Inoltre, SIMA (Società Italiana di Medicina Ambientale) ha pubblicato un position paper in collaborazione con le università di Bari e Bologna che attribuisce al virus la capacità di sfruttare (e si tratta di un meccanismo già comprovato rispetto alla diffusione di altri patogeni) il particolato atmosferico come vettore, agendo come trasportatore del patogeno da una parte e come substrato dello stesso dall’altra, garantendone una prolungata sopravvivenza al di fuori dell’ospite. L’alta concentrazione di PM 10 nel mese di febbraio sembrerebbe quindi aver rappresentato un fattore favorevole alla diffusione del patogeno.
Per completezza occorre precisare che IAS (Società Italiana di Aerosol) ha a sua volta pubblicato un’informativa in cui conclude che è da considerarsi, allo stato attuale delle cose, inadeguata l’adozione di misure di contenimento dell’inquinamento come mezzo per combattere il contagio.
A parte gli aspetti che riguardano l’attuale situazione di emergenza, ci sono due semplici ma potenti considerazioni da fare sul lungo periodo:
1. abbassare il livello di inquinamento farà bene alla salute di tutti anche una volta che l’epidemia in corso sarà stata scongiurata
2. alcune delle misure prese in questo particolare momento di storica portata possono essere mantenute traendone beneficio da un punto di vista ambientale, sanitario ed economico.

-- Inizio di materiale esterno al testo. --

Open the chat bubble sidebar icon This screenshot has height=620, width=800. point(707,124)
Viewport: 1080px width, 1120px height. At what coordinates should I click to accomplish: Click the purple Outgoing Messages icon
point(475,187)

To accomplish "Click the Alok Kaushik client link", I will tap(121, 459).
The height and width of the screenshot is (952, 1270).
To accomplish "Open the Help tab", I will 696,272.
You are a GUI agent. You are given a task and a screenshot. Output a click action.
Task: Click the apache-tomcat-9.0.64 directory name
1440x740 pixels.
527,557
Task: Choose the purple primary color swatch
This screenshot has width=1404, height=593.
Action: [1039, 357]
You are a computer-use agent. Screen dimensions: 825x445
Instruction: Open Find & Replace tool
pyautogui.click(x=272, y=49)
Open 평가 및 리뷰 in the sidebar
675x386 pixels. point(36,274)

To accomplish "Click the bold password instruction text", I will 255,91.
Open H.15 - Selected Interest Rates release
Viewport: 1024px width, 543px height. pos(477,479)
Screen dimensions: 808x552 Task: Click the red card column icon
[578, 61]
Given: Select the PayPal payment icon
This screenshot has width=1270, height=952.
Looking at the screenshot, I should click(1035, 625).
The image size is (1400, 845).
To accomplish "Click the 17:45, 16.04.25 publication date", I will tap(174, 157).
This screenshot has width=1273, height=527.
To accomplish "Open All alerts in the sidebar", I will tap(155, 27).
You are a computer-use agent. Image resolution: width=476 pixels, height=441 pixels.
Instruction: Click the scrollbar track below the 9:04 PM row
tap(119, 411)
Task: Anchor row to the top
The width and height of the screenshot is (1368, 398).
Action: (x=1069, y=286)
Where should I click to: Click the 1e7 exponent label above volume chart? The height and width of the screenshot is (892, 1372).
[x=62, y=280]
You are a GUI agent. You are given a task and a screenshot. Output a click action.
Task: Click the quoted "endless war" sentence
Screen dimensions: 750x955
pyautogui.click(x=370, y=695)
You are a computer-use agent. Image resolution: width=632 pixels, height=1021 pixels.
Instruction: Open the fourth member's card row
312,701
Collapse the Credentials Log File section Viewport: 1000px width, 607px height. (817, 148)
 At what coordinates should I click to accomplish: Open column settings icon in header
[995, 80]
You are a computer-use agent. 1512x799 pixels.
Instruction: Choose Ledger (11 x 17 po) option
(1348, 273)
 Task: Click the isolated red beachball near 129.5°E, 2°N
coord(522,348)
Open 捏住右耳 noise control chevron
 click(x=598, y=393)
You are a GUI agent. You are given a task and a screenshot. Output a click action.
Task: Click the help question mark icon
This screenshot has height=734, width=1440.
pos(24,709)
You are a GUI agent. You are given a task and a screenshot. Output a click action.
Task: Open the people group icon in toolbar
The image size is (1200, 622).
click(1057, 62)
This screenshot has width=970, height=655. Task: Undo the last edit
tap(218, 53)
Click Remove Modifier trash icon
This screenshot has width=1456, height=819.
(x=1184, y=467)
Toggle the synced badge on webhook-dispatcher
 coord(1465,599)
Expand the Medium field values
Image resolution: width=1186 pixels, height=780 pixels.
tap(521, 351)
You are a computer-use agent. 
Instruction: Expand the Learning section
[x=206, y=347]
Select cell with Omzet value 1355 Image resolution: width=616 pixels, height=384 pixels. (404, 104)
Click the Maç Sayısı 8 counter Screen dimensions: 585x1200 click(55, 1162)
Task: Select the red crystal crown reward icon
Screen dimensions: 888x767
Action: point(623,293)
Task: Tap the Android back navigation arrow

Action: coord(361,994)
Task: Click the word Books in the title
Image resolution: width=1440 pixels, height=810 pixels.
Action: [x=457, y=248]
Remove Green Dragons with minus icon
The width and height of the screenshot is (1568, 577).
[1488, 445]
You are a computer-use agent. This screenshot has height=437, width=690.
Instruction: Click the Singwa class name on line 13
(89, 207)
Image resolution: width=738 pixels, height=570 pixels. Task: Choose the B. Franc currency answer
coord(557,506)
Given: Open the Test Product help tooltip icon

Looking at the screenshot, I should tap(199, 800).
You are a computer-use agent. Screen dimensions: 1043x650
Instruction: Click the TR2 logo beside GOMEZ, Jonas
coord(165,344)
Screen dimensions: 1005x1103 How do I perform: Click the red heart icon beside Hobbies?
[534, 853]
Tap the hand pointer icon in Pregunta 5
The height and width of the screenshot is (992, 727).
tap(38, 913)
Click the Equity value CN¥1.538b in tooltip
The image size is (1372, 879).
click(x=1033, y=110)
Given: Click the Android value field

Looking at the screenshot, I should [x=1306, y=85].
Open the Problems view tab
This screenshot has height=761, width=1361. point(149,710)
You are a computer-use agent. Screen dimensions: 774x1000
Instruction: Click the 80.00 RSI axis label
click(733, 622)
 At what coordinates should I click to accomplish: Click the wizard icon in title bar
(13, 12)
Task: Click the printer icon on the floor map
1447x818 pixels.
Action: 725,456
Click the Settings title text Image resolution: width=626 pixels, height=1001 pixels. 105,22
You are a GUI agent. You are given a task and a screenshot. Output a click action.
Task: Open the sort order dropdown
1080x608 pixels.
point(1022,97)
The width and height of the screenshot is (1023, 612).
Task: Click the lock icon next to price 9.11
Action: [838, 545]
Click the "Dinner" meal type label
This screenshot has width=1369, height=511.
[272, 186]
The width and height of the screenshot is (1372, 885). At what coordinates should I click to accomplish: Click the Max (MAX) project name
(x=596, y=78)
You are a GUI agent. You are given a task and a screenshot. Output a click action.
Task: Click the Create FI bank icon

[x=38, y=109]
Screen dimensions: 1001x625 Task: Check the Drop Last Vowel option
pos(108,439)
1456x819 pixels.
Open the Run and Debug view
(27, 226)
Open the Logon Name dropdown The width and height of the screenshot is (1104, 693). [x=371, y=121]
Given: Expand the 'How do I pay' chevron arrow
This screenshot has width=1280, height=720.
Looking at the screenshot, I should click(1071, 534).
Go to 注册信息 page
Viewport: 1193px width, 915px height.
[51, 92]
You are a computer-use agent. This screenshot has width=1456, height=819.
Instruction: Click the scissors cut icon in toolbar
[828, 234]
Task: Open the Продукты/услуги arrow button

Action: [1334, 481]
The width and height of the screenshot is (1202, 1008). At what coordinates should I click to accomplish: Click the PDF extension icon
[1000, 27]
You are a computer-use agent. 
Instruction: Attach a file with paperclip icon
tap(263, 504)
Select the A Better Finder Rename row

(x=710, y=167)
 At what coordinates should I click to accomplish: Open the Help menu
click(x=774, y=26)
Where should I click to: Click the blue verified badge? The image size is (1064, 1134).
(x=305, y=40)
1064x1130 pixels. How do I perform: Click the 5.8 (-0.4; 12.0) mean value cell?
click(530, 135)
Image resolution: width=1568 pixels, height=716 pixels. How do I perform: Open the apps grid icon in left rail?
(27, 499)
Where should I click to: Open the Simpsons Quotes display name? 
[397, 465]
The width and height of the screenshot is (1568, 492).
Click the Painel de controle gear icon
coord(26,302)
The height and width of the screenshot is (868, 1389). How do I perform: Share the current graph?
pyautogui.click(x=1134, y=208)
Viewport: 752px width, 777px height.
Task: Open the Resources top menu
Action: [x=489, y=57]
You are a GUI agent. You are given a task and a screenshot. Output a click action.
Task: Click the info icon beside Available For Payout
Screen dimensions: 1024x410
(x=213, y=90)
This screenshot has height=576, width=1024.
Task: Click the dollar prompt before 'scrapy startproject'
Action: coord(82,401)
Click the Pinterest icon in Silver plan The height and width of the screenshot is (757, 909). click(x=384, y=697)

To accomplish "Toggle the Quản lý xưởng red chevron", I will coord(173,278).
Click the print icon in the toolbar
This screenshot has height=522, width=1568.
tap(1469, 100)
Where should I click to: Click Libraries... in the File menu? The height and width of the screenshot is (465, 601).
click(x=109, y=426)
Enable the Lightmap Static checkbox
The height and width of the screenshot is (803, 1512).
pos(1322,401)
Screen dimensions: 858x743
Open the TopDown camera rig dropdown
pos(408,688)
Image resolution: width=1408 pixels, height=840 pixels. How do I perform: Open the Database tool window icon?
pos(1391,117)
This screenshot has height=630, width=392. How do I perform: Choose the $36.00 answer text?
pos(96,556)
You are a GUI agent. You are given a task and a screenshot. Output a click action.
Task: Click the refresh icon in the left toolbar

In particolare, l’adozione della metodologia smart working su vasta scala potrebbe rivelarsi una mossa vincente.
Il mantenimento del lavoro da casa mediato da dispositivi informatici comporterebbe, una volta ripristinata la nostra routine, una riduzione dell’impatto ambientale del comparto produttivo: verrebbero ridotte le emissioni di inquinanti dovuti agli spostamenti e all’uso degli spazi aziendali.
Sfortunatamente questo sistema, anche valutato sul lungo periodo, non comporta un abbattimento dei costi ambientali tale da contrastare da solo gli effetti del surriscaldamento terrestre, ma è una soluzione applicabile in tempi brevi e che porta, come abbiamo visto, diversi vantaggi su fronti anche non strettamente ecologici. La limitazione delle emissioni di NOx, come abbiamo visto, viene repentinamente abbattuta dalla riduzione dell’attività dei motori a combustione (automobilistici e per il riscaldamento), e anche se lo smart working non comporterà in futuro una contrazione dell’uso dei trasporti pari a quella causata dall’epidemia, potrà comunque fare la sua parte nella riduzione della concentrazione atmosferica di ossidi d’azoto e particolato. Senza contare che in futuro una strutturata implementazione della metodologia di lavoro agile ci aiuterebbe nel malaugurato caso di dover fronteggiare una nuova epidemia.